When Does a Victim Become a Villain?

 

 

When does a victim become a villain?

What is it that turns someone we would love to protect into someone we love to hate?

Is it the first act of violence against another living thing? Does it have to be human? When does the child who has been brutalized at home become the bully? Is there a magical age when we stop feeling sorry for the child or is it simply a response to the child’s actions?

When I read a book or see a film, I want to know about the villain’s history. He did that?! What on earth happened to him?

That’s just me. Others might not care. Good guy vs bad guy. The end.

I want more. I want to know why the bad guy is so bad. Is he pure evil? Did he make a mistake? Is he mentally unstable? Is he out for revenge?

When it comes to villains, grey matters. Har. Yes, the brain. Psychology and whatnot but, also, areas between the black and white world of good and evil. It’s not simple.

Of course, sometimes, it is. Simple, I mean. Other times, it’s extraordinarily complex.

In searching through the biggest baddies of all time for the Villains Blogathon, I saw some surprising selections.

Carrie from Stephen King’s Carrie is listed as one of the top villains. Hmm. The whole movie sets up those last scenes. She is bullied horrifically at school and abused sadistically at home. Also, she’s unsure (and afraid) of her powers. Then, well…burn, baby, burn. Returning home, Carrie is taken in by her mother who hugs her to hide the great, big knife she’s about to stab Carrie with.
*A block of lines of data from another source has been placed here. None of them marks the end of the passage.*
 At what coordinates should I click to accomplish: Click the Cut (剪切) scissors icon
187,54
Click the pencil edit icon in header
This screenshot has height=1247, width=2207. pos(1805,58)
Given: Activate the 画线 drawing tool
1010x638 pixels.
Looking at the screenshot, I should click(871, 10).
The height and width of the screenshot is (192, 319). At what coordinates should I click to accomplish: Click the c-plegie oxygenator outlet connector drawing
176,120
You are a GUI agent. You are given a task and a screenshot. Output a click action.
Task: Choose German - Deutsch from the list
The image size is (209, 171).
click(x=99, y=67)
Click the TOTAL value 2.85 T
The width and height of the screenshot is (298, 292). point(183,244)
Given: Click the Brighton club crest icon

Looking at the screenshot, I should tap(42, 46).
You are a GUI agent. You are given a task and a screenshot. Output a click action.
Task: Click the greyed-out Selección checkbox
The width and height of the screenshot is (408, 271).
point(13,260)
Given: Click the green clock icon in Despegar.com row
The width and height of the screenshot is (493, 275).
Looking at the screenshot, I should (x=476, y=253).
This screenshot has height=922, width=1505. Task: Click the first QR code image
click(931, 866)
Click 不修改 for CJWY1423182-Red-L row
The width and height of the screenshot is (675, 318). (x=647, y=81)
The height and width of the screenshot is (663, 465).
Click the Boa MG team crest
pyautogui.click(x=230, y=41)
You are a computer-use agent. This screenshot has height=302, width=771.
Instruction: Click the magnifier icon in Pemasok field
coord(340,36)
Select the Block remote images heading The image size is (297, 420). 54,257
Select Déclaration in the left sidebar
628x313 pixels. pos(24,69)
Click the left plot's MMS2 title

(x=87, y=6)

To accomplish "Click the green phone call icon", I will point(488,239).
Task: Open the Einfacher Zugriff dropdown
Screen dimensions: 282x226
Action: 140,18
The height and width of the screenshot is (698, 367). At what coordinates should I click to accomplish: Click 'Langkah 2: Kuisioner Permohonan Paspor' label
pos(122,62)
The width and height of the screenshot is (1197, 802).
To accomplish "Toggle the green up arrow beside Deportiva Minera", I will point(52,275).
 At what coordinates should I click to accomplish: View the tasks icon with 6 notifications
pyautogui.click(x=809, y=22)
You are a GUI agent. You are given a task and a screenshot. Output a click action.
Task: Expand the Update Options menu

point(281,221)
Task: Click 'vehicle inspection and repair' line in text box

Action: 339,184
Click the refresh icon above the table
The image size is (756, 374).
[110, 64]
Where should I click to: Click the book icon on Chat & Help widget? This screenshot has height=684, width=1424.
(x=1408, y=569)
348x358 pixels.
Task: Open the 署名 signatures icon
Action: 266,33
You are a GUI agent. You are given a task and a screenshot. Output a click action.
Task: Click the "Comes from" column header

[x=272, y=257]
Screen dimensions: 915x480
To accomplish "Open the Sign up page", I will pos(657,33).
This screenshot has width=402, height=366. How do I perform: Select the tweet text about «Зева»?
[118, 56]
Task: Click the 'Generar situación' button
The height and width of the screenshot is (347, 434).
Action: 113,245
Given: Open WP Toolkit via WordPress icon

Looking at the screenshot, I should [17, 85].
Then there’s Regan. A disgusting-looking, in-need-of-a-facial, pea-soup-projectile-vomiting little girl. The girl from The Exorcist is one of the top villains? She is possessed by the devil, people. Just saying.

Norman Bates is, um, Psycho. This kid, the one who grew up to be his mother (literally), had an extremely disturbing relationship with his cruel, possessive, demented mother. His entire life was abuse and isolation, leading to his inevitable insanity and the infamous stabby shower scene.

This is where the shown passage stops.